On a recent trip to New Orleans, I had the good fortune of visiting the New Orleans African American Museum (NOAAM), a Tremé institution that offers a unique combination of the historical and the contemporary. With a focus on Tremé’s cultural history, the NOAAM provides a comprehensive, albeit slight, look at this impressive, often exploited, neighborhood. Situated on a former plantation, the museum holds a collection of artifacts that tell an uncommon history of interracial freedom. Haitian Creoles, including women, freed slaves and whites established the neighborhood in 1812. For much of its early history, the Tremé was an anomaly not just in the South – home to one of the largest and most prosperous community of free people of color in all of the United States.
On my visit, John E. Hankins, executive director of the NOAAM, offered me a guided tour of the buildings on the museum complex. Hankins described the Meilleur-Goldthwaite villa as “a Creole cottage on steroids.” This landmark house, built around 1828, is the best example of a Creole master house in the city. Take note of the finer details of this house, built in New Orleans’ one-time architectural epicenter. Some of the finesses and adornments are Tremé originals, since popularized throughout the city. The big house features the NOAAM’s oldest artifacts, cues to an ambivalent, complicated history: books by early New Orleans African American poets sit in vitrines alongside slave shackles. Out back, the plantation grounds are in large part preserved. Two creole cottages, two slaves quarters, and a double shotgun house remain in remarkable condition. Though NOAMM suffered damage from Katrina, the centuries-old plumbing infrastructure kept most of this complex high and dry.
Tremé calls itself the birthplace of jazz, brass bands, second lines, Mardi Gras Indians, the home to New Orleans Creole culture, as well as instrumental African American cultural and political leaders. I got a better sense of this rich history in a semi-permanent exhibition, Restore the Oaks. Art Under the Overpass in Tremé, installed in one of the Creole cottages. In 2002, the NOAMM organized a community revitalization arts project to install murals memorializing the people, organizations and traditions of the Tremé. The NOAAM installation displays the mock-up paintings for the murals, which have been painted on the pillars that support the I-10 overpass over Claibourne Avenue a few blocks away. This location, Hankins informed me, is of historical import to jazz and local history. Until the interstate was installed in the late 1960s, Claibourne Avenue was the Tremé’s Canal Street, a broad avenue, lined with Oak trees and jazz clubs. The decision to destroy this apex in the neighborhood was, according to Hankins, racially-determined. The neighborhood, he contends, is still recovering.

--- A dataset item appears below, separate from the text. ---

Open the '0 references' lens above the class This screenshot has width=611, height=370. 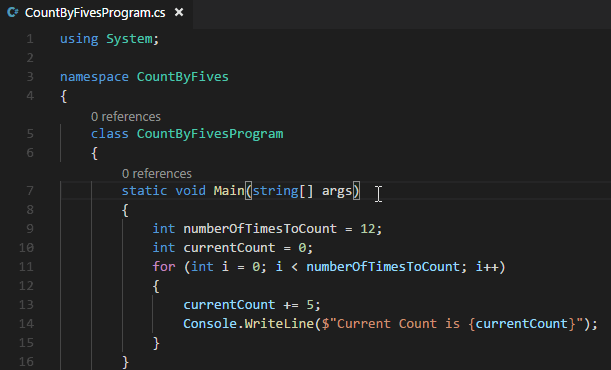[125, 116]
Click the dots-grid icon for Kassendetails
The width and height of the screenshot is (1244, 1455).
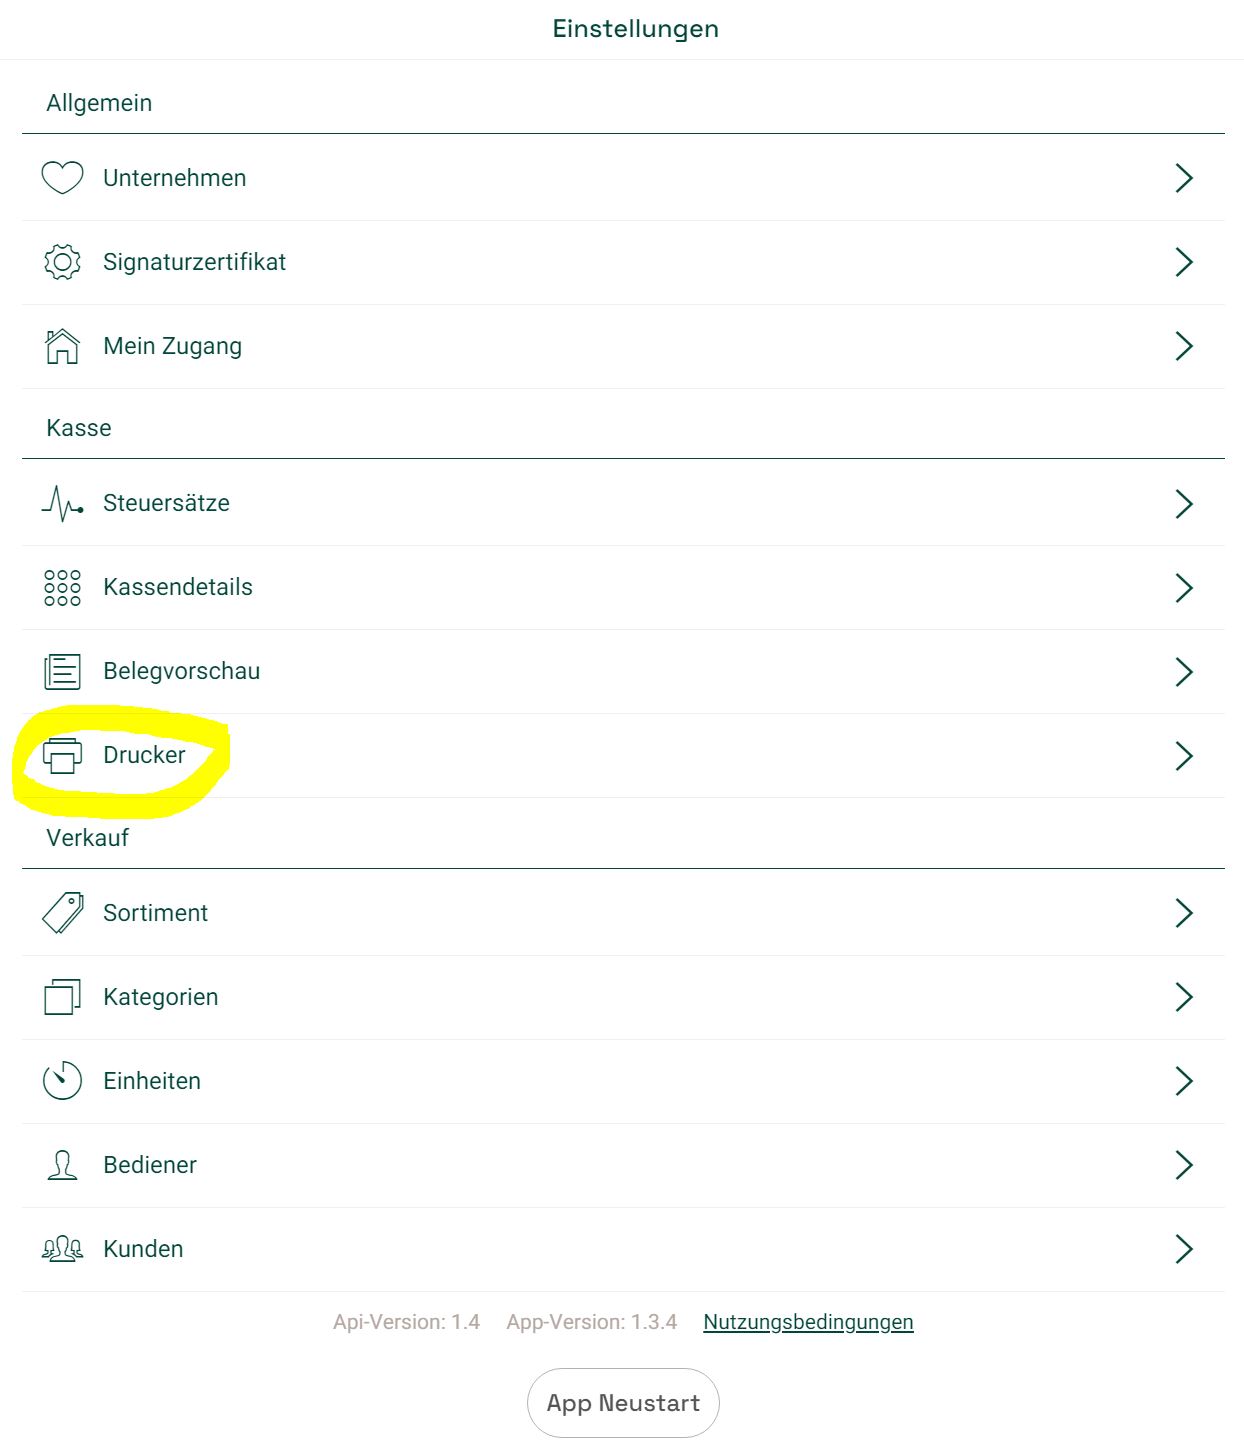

Which brings me to what brought me to the NOAMM in the first place. Curator Dan Cameron established the Prospect biennial in the underplayed Crescent City as a means of aiding its revitalization post-Katrina. Cameron has procured exhibition space at the NOAMM for both Prospect editions (Prospect 1, 2008/9; Prospect 2, 2011/12). This year, a cotton candy colored cottage displays photographs from Lorraine O’Grady’s Art Is…, a 1983 performance, which challenged the conception that African American artists could not participate in the avant-garde. During the Harlem African American Day parade, O’Grady sent a cast of ladies marching alongside an enormous float-ed frame. Frames in hand, the women put spectators in their frames, an easy, but sincere, reference to the “art is everything” conceit of the avant-garde. Visit this museum for its fluidity, as well as its historical insight. The website requests that visitors “call ahead to find out what is on display.” In November, Dr. John came by for a chat. This is a city of unexpected delights, and voodoo only has a little bit to do with it.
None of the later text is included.